2. A flat-plate patch antenna according to claim 1, further comprising a feeder cable connected to said radiating element.
Description
BACKGROUND OF THE INVENTION

1. Field of the Invention

The present invention relates to a flat-plate patch antenna including a ground plate, a radiating element and a wave guide element.

2. Prior Art

Despite having a simple structure, circular patch antennas are known to have superior directional and high gain characteristics. Specifically, a circular patch antenna can be constructed merely by installing a circular wave guide element in front of a circular radiating element via an insulator or dielectric.

In conventional circular patch antennas, the ground plate, radiating element and wave guide element are constructed as a single unit, so that directionality (or directivity) is superior in the direction of a straight line drawn between the center of the radiating element and the center of the wave guide element.

FIG. 6 is a schematic view of a conventional circular patch antenna.

This antenna includes a ground plate 10a, a radiating element 20a, and a wave guide element 30a. In the Figure, the line La drawn between the center 21a of the radiating element 20a and the center 31a of the wave guide element 30a is parallel to the line drawn perpendicular to the ground plate 10a. As a result, the directionality is stable with respect to the ground plate 10a; and if the ground plate 10a is attached to a vertical wall, the directionality of the antenna is fixed in a horizontal direction.

However, this type of antenna has some drawbacks. When the antenna is attached to the wall of a building, it may be impossible to match the directionality of the antenna with the direction of a desired beam. When the ground plate of the antenna is fixed so that it faces a prescribed direction, it may also be impossible to match the directionality of the antenna to the direction of a desired beam. This problem occurs not only in circular patch antennas, but also in flat-plate antennas having other shapes.

SUMMARY OF THE INVENTION

Accordingly, the object of the present invention is to provide a flat-plate antenna in which the directionality of the antenna can be controlled to match the direction of a desired beam when the ground plate of the flat-plate antenna faces in a prescribed direction.

In order to accomplish the object of the present invention, a straight line drawn between the center of the radiating element and the center of the wave guide element is set so that such a line is not parallel to a line drawn perpendicular to the ground plate.

Furthermore, the present invention employs a means for adjusting the angle-of-intersection. This means adjusts the intersecting angle between (a) a straight line drawn between the center of the radiating element and the center of the wave guide element and (b) a line drawn perpendicular to the ground plate.

Since the intersecting angle between (a) a straight line drawn between the center of radiating element and the center of the wave guide element and (b) a line drawn perpendicular to the ground plate is adjustable, the directionality of the antenna can easily be adjusted to match the direction of a desired beam when the ground plate of the antenna is fixed to face in a prescribed direction.

BRIEF DESCRIPTION OF THE DRAWINGS

FIGS. 1 and 2 are explanatory diagrams which illustrate principles of the present invention;

FIG. 3 is a perspective view of one embodiment of the present invention;

FIG. 4 is a plan view thereof;

FIG. 5 is a graph which illustrates the test results of the antenna characteristics of this invention; and

FIG. 6 illustrates principle of a conventional antenna.

DETAILED DESCRIPTION OF THE INVENTION

FIG. 1 is an explanatory diagram which illustrates the antenna of the present invention.

> _Task to complete_
Continue the patent description of the flat-plate patch antenna from its last sentence.

> _Data section_
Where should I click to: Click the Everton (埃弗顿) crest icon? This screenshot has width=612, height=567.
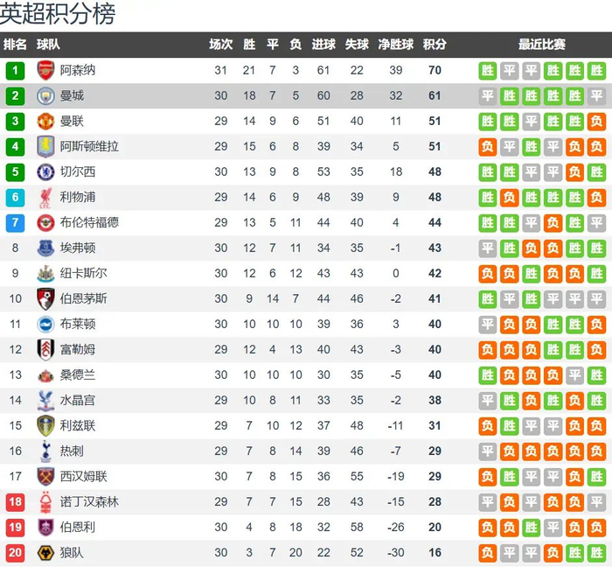(x=45, y=249)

> _Output for this exercise_
This antenna comprises a ground plate 10, a radiating element 20 provided on the ground plate 10, and a wave guide element 30 provided so that it faces the radiating element 21 with a space in between. The core conductor of a coaxial cable 40 is connected to the radiating element 20, and the outer skin of the coaxial cable 40 is connected to the ground plate 10.

A straight line l connecting the center 21 of the radiating element 20 and the center 31 of the wave guide element 30 and a line L drawn perpendicular to the ground plate 10 intersect at an angle α. This angle α is not zero. In other words, the straight line l connecting the center 21 of the radiating element 20 and the center 31 of the wave guide element 30 is not parallel to the line L drawn perpendicular to the ground plate 10. As a result, the directionality of the circular patch antenna is oriented upward as indicated by the broken line in FIG. 1. The angle α is an arbitrary angle other than zero.

FIG. 2 shows the wave guide element 30 shifted downward. In this Figure, the straight line l connecting the center 21 of the radiating element 20 and the center 31 of the wave guide element 30 is oriented downward with respect to the line L drawn perpendicular to the ground plate 10, so that the angle of intersection between the two lines is -α. As a result, the directionality of the circular patch antenna is oriented downward. The angle -α is an arbitrary angle other that zero.

FIG. 3 is a perspective view of an antenna to which the principle of the present invention is applied, and FIG. 4 is a plan view thereof.

In the embodiment shown in FIGS. 3 and 4, an acrylic plate is installed between the ground plate 10 and the radiating element 20 (which are both made of aluminum). A sliding plate 50 which slides relative to the ground plate 10 is also installed.

The wave guide element 30 is fixed on the side surface of the sliding plate 50 so that it faces the radiating element 20. A slot 51 is formed in the sliding plate 50, and screws 52 passing through this slot 51 are fastened to the ground plate 10. Thus, the sliding plate 50 is slidably provided on the ground plate 10 by the screws 52.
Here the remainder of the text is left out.